Thanks to Jane for writing this interesting article 🙂
While we live close to the sea in South Wales, we don’t come into daily contact with it; having to make the effort to go down to the seashore outside of the city in order to enjoy it.
We are though, well aware of the fact that Spring and Autumn tides occur when the moon is closer to the Earth and also that when the moon is closer to the Equator at the same time, then the Spring tide is higher than usual.
Did you know: Tides have an 18 year cycle!
Very wet winters which see river banks in the UK full to overflowing before the Spring tides occur, leave floodplain areas, towns and villages along valley lines where the rivers tip into the sea particularly vulnerable and in December 2013 to January 2014, the results of the Spring tide were devastating to many such communities (people and wildlife), some of whom are still feeling the effects.
While it might seem like stating the obvious to the surfers and sea-dwellers, I hadn’t really made the connection between the weather and the Spring Tide until late February this year when we happened to find ourselves spending a few days away at a beautiful shoreline hotel in Dorset.

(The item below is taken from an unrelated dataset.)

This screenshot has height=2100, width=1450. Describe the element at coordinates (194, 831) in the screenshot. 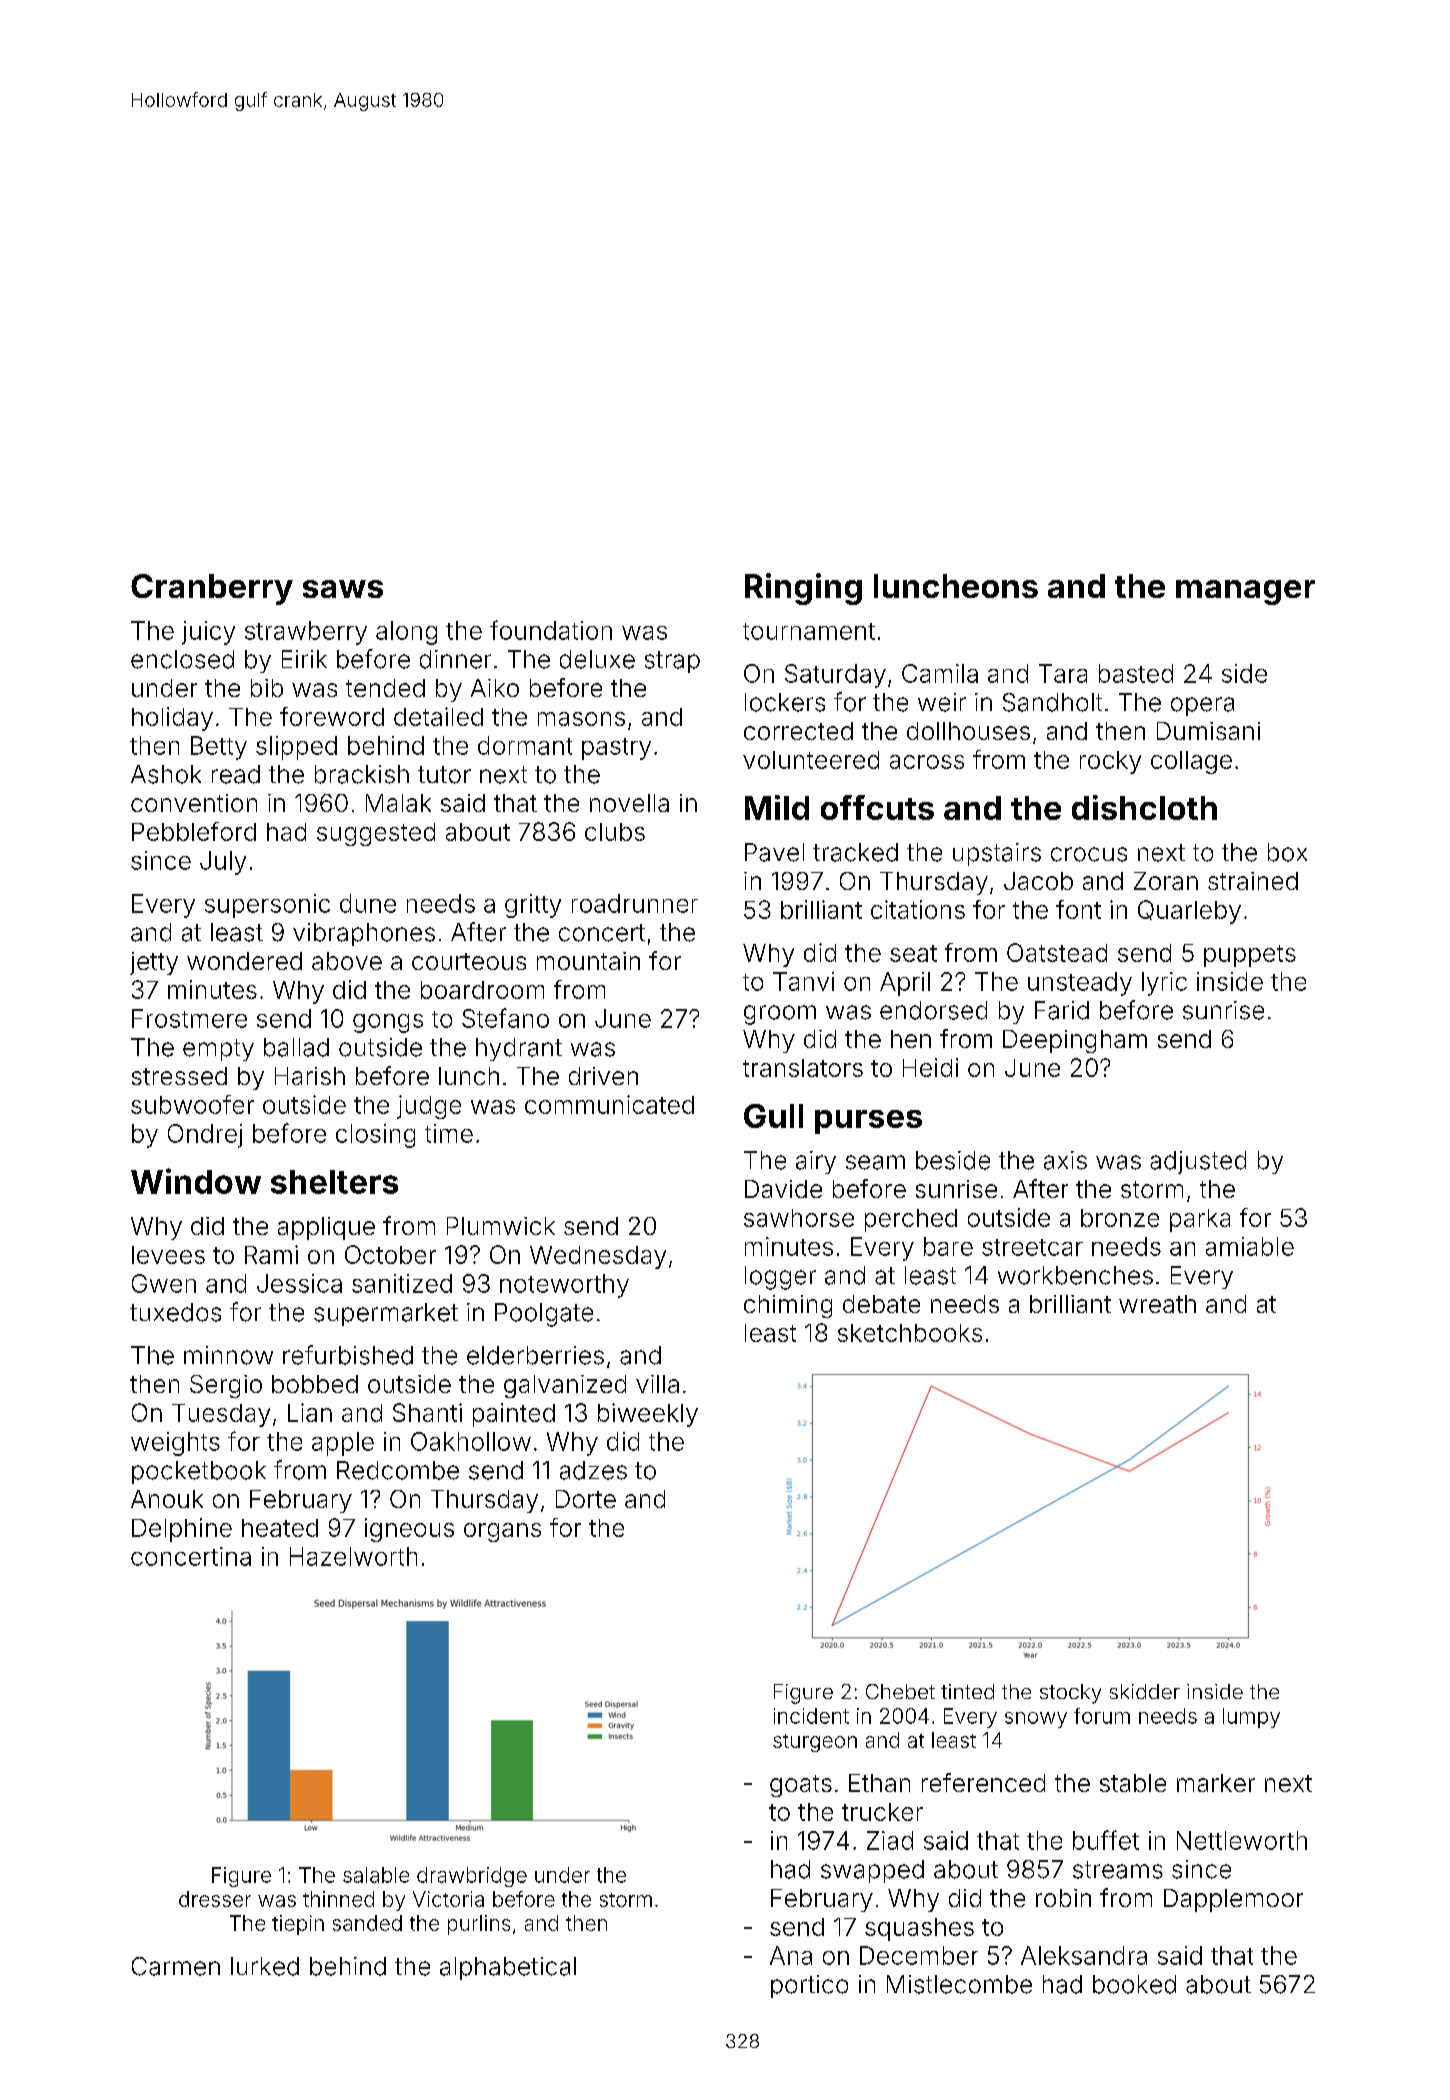

I see `Pebbleford` at that location.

The weather was filthy from the 20th onwards and we didn’t set much hope for being able to even stand on our harbour view balcony when we arrived on the Sunday, let alone to study the tides but happily this part of the UK is better sheltered and by Monday morning we could nip outside to look at least!
What made it noticeable were two things – this is a huge estuary with a chain ferry which is anchored to the route across to stop it drifting off in the very strong currents and the numerous buoys.
While low tide didn’t look especially low, it was after the Spring tide that we could see that during the phenomena hardly any of the height of the buoys could be seen they were now almost completely exposed and that the chain on the ferry which before we could only hear paying out at the shoreline we could now actually see!
Gumby had an ambition which he sadly didn’t fulfil, to surf the river Severn Spring bore which ends in the Bristol Channel.
This is an annual event during Spring and Autumn which surfers and more recently kayakers, seem to get a big buzz out of, This year was no exception!